----- ZU BEARBEITENDES MATERIAL
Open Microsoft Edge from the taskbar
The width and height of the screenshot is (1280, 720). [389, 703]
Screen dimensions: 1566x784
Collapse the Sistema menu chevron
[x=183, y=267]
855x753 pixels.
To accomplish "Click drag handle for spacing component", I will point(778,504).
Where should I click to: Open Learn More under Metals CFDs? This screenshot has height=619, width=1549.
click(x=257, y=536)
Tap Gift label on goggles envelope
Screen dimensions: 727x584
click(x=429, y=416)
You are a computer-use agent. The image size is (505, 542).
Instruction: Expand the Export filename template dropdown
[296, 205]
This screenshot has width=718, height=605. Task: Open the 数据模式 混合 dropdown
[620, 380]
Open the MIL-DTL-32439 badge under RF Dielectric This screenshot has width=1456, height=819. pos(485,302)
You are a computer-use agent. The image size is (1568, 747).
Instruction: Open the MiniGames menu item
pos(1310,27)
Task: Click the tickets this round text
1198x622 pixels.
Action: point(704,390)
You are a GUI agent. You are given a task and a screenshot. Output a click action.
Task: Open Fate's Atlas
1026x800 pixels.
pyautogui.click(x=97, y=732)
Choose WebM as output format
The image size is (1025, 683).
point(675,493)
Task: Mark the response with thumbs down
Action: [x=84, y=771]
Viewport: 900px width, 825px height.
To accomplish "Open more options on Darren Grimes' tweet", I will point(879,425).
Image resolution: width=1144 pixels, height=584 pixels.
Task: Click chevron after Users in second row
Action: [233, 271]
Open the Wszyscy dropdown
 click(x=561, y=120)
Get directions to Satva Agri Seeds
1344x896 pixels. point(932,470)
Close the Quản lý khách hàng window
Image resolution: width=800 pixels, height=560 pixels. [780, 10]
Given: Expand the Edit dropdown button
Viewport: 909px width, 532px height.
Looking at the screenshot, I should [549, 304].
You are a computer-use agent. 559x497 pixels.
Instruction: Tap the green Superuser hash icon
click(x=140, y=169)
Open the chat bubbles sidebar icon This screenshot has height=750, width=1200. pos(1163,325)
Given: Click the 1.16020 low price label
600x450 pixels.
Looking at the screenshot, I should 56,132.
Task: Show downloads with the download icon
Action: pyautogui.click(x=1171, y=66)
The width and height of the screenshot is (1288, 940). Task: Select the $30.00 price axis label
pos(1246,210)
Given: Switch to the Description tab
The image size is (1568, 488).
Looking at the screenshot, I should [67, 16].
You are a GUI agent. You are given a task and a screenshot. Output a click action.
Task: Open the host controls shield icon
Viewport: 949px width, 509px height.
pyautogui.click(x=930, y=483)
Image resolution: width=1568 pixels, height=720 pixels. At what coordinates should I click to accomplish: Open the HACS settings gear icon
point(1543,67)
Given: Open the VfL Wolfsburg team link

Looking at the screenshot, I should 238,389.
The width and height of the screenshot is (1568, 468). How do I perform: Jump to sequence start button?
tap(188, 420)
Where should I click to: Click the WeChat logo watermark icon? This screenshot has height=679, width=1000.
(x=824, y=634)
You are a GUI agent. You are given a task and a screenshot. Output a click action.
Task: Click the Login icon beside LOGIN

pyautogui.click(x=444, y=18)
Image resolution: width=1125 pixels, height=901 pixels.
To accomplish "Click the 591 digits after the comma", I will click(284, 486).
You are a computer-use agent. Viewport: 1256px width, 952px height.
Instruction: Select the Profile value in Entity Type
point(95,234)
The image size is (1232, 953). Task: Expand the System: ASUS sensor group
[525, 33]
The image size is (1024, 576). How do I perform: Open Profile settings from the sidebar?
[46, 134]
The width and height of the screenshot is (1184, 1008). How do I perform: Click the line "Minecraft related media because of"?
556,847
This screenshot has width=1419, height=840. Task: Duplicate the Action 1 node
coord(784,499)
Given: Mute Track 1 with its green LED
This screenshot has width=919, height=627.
----------
→ **DEINE AUFGABE**: Schreib die Zeilen Wort für Wort ab, beginnend mit der Zeile, die „Given: Switch to the Description tab“ enthält, und endend mit der Zeile, die „pyautogui.click(x=444, y=18)“ enthält.

→ **DIE LÖSUNG**:
Given: Switch to the Description tab
The image size is (1568, 488).
Looking at the screenshot, I should [67, 16].
You are a GUI agent. You are given a task and a screenshot. Output a click action.
Task: Open the host controls shield icon
Viewport: 949px width, 509px height.
pyautogui.click(x=930, y=483)
Image resolution: width=1568 pixels, height=720 pixels. At what coordinates should I click to accomplish: Open the HACS settings gear icon
point(1543,67)
Given: Open the VfL Wolfsburg team link

Looking at the screenshot, I should 238,389.
The width and height of the screenshot is (1568, 468). How do I perform: Jump to sequence start button?
tap(188, 420)
Where should I click to: Click the WeChat logo watermark icon? This screenshot has height=679, width=1000.
(x=824, y=634)
You are a GUI agent. You are given a task and a screenshot. Output a click action.
Task: Click the Login icon beside LOGIN

pyautogui.click(x=444, y=18)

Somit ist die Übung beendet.